Francia es muy suya, grandiosa, patriota y poderosa, pero en el tenis no acierta. Los españoles, contando a Arancha, han ganado una veintena de campeonatos en París desde que Santana consiguiera el primero contra Nicola Pietrángeli. Y los franceses no catan la «Copa de los Mosqueteros» porque siempre aparece un español y derrota al francés en la semifinal. Les sucede lo mismo a los británicos, pero su público, el de Wimbledon, ama al tenis por encima de todas las cosas, y aplaude al mejor. Se calcula que los franceses no ganan en «Rolland Garros» desde que Giscard D’Estaign no tenía todavía pelitos en las piernas, y vamos a dejarnos de pelitos porque siempre acabamos en lo mismo.

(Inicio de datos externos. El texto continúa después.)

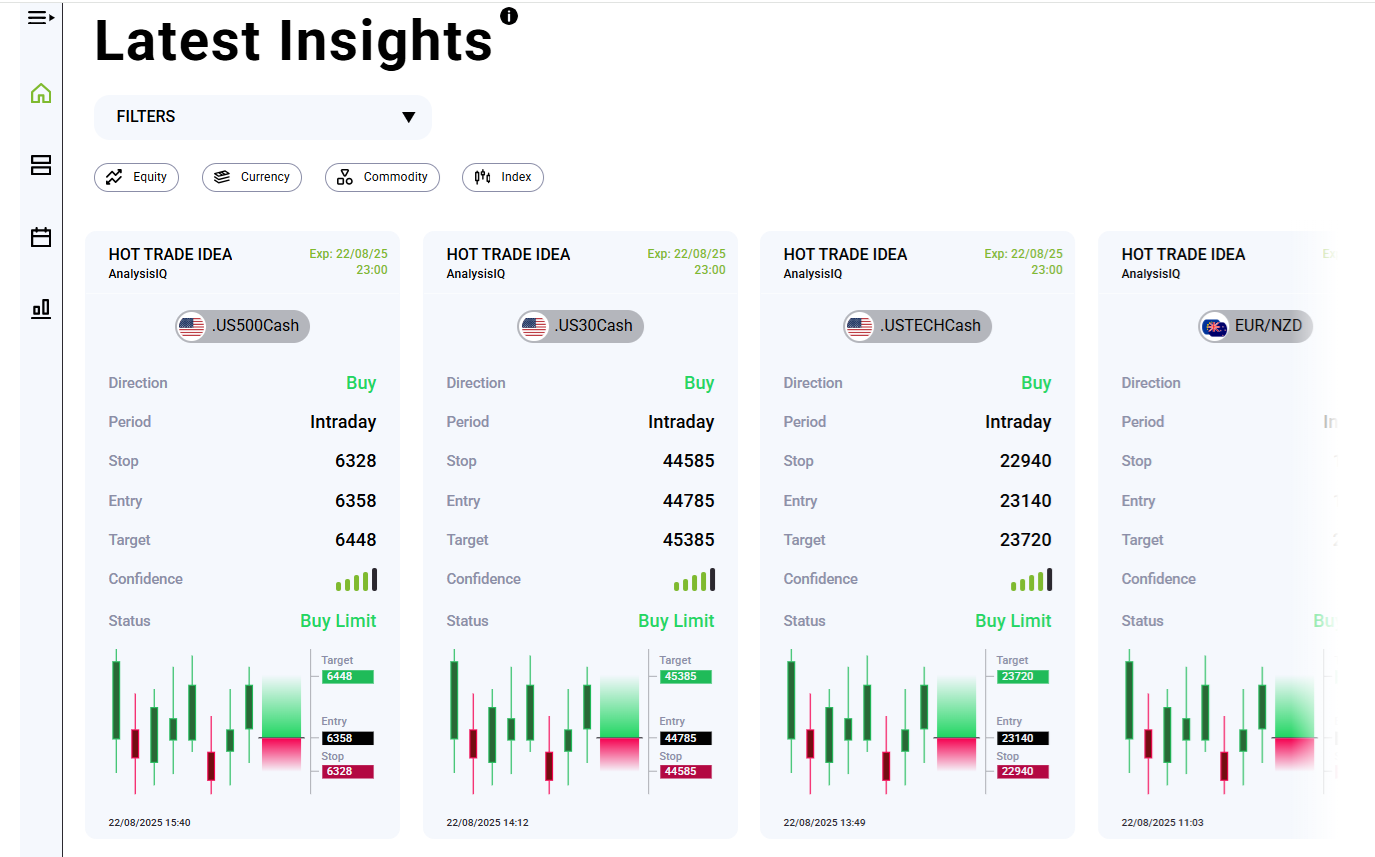Click the US flag on .US30Cash chip
The width and height of the screenshot is (1375, 857).
(533, 326)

A don Rafael lo metieron los del Canal-Plus francés en una abominable broma relacionada con el dopaje. A él, precisamente, que es uno de los deportistas más limpios y ejemplares de cuantos triunfan por el mundo. En la próxima edición de «Rolland Garros» – me atrevo a vaticinarlo y me apuesto las orejas con quien se atreva–, tampoco ganará un francés. Si lo consiguiera Nadal, el odio aumentaría, pero a mí, particularmente, ese odio me engatusa y colma de satisfacción. Un odio torrencial, orgásmico para quienes admiramos sin límites al campeón envidiado. Don Rafael, mucha suerte y a soportar groserías, que aquí lo queremos más cuantos más improperios le dediquen los que nunca ganan.